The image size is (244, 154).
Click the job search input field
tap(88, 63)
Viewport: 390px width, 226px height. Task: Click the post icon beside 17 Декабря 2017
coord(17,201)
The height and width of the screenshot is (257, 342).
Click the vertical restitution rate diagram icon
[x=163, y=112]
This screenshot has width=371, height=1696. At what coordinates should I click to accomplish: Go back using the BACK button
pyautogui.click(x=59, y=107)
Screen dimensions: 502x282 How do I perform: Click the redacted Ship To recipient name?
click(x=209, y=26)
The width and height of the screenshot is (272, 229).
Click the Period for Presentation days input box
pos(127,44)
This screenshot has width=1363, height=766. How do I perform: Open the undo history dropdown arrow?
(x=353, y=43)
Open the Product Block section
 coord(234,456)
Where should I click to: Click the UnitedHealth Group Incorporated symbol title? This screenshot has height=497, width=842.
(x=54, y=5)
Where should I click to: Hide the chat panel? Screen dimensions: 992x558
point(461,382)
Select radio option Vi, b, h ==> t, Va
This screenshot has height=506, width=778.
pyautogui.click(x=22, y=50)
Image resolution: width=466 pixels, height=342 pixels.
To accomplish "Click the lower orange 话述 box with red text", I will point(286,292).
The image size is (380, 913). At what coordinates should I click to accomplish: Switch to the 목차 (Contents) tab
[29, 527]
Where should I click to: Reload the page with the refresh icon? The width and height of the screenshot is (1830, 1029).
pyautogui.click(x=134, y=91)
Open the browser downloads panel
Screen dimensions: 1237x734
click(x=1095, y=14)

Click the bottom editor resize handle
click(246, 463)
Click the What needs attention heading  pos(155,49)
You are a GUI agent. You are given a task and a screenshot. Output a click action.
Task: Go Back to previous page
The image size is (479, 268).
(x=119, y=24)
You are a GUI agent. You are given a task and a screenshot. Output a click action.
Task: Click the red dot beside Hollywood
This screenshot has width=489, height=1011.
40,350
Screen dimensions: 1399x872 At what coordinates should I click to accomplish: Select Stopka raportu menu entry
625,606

################

Exercise instructions:
Starting at the line that has "Image resolution: width=466" and ending at the line that has "Click the What", please write out the lines above exactly, leaving out all others.

Result of this task:
Image resolution: width=466 pixels, height=342 pixels.
To accomplish "Click the lower orange 话述 box with red text", I will point(286,292).
The image size is (380, 913). At what coordinates should I click to accomplish: Switch to the 목차 (Contents) tab
[29, 527]
Where should I click to: Reload the page with the refresh icon? The width and height of the screenshot is (1830, 1029).
pyautogui.click(x=134, y=91)
Open the browser downloads panel
Screen dimensions: 1237x734
click(x=1095, y=14)

Click the bottom editor resize handle
click(246, 463)
Click the What needs attention heading  pos(155,49)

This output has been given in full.